While the NFPA recommendations are not code, they are referenced by various state codes that are then embraced and legally enforceable as part of the specific code. As a design engineer, fire dampers must be shown on the contract drawings for a building program project, but how many design engineers note on these contract documents that fire dampers require an inspection one year after the project is complete? Quite often, a third-party commissioning agent is retained during the warranty period to follow the HVAC system performance to assure a continued commissioning success, so why isn’t the first-year TAB technician fire damper inspection included in the project’s warranty phase contract requirement? The same can be said for building owners and facility managers who are not cognizant of fire damper inspection requirements when their states recognize NFPA and, more specifically, NFPA 80(10), Sec. 19.4. 1.1?

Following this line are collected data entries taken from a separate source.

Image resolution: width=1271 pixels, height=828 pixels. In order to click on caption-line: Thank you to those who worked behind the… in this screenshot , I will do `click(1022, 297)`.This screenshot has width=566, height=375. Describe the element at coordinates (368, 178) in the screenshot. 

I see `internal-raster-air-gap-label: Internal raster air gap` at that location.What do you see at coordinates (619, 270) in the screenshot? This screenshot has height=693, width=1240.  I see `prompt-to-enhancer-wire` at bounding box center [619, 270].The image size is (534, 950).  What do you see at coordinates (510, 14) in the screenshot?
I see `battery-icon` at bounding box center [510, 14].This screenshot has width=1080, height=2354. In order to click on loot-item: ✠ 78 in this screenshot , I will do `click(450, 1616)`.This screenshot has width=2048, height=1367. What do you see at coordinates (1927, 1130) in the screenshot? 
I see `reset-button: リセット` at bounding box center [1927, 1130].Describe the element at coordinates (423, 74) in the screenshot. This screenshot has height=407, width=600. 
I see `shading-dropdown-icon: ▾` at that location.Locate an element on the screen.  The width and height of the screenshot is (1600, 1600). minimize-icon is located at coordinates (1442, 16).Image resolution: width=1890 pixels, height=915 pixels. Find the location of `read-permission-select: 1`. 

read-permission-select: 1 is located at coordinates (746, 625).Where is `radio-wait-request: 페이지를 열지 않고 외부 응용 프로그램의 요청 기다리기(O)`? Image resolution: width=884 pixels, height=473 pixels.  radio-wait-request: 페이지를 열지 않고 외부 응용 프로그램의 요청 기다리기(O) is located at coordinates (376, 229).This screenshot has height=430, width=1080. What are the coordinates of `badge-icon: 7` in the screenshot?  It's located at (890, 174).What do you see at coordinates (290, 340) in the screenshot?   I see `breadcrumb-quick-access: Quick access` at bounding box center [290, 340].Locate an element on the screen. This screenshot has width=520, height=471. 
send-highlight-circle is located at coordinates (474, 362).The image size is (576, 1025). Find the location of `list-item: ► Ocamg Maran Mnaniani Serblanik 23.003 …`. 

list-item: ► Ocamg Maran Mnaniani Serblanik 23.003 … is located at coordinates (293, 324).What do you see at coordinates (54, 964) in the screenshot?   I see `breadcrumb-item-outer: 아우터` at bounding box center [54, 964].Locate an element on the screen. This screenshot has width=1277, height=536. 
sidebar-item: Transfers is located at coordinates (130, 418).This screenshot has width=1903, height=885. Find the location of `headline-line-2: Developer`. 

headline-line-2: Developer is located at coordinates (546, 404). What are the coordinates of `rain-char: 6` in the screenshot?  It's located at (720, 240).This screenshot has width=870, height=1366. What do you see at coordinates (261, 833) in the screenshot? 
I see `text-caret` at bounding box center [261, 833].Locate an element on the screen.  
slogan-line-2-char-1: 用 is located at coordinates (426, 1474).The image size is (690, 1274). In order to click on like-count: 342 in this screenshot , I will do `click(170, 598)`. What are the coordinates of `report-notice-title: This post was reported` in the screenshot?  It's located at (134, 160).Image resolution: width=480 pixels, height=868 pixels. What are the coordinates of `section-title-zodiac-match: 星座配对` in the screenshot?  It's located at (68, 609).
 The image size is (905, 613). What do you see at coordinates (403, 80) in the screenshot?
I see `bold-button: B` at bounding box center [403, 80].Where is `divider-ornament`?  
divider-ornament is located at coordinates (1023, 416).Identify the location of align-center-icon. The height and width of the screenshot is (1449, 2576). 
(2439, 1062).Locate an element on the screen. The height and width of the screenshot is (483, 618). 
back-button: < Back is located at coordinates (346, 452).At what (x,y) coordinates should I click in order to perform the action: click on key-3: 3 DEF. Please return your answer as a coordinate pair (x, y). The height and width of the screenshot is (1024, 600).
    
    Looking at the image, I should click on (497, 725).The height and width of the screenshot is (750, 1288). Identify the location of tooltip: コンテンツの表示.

This discussion reminded me of a building owner who contracted my consulting services to oversee the inspection of an existing building his organization had purchased where he questioned the operating conditions of the HVAC system’s fire dampers. To begin the survey process, a local, certified TAB firm was hired to complete this inspection, and I requested the TAB technician take existing condition photographs of each damper to confirm compliance or noncompliance. From the inspection, this technician then documented as-built fire damper locations on the building’s HVAC record drawings.

When completed, the corrective action survey documented the following:

  • Six fire dampers, partly closed;
  • Two fire dampers held open, each with a brick; and
  • Four fire dampers missing from the original record drawings.

So, after writing my January feature article, receiving Mr. Goransrud’s email, and recalling the fire damper survey I was involved with, all of this simply emphasizes:

  1. Third-party, certified TAB services contribute to life safety;
  2. Third-party, certified TAB services contribute to complete commissioning of a building; and
  3. Third-party, certified TAB services can contribute to insurance rebates.

Note: Don’t forget smoke dampers when contracting for fire damper inspections.